Kashmir Himalaya. A region famous for its breathtaking heights and steep mountain regions. From 1994 to 2013, the Indian government here worked on one of the most challenging railway lines of the world, facing major earthquake zones, extreme temperatures and inhospitable terrain, and including India’s highest railway bridge.
That’s the setting of our latest paper: we surveyed native and non-native plant vegetation along the whole stretch of the railroad to monitor its effects on plant species distributions.

(b) a view of a railway station, (c) a sampling site between stations illustrating
the sampling design
Both in 2014 and 2017, we (and with ‘we’, I mean Irfan Rashid and his team in Kashmir, as I was safely at home in charge of statistical analyses) collected vegetation data along T-shaped transects, adopting the common MIREN (Mountain Invasion Research Network, www.mountaininvasions.org) road survey design that might be familiar to many following this blog.
So what did we find? Plant communities changed significantly between 2014 and 2017, driven by declines in both native and non-native species richness, and increasing abundance of a few non-native species, especially in areas away from the railway track.
That both native and non-native richness would decline was unexpected, yet these patterns seem to suggest an advancing succession, where initially – rare – pioneer species are replaced by increasingly dominant and often non-native competitors. Additionally, it could suggest a trend towards delayed local extinctions after the disturbance resulting from building the railway.

Picture by Forest and Kim Starr – [1], Public Domain, https://commons.wikimedia.org/w/index.php?curid=21416505
What is clear is that the plant communities next to railways do not reach equilibrium quickly after a disturbance. More than ten years after railway establishment, succession continued, and signs point towards a landscape increasingly dominated by non-native species. Our study indicates that the single disturbance event associated with constructing a railway in this Himalayan region had large and long-lasting effects on plant communities at and around this transport corridor.

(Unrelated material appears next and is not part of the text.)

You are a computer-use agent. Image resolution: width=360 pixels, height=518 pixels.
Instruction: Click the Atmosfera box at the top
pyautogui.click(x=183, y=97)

Importantly, the one railway in the Kashmir valley is currently still disconnected from the national railroad system, with plans under way to finish that connection in the near future. As has been shown elsewhere, such a connection with the rest of the country would further play into the cards of non-native species. We thus highlight the need for a long-term region-wide coordinated monitoring and management program to limit further spread of such non-natives, and make specific recommendations of what is needed to manage the vegetation at and around the railway through Kashmir valley, especially with the planned connection of the railway with the rest of the countries railroad network in mind.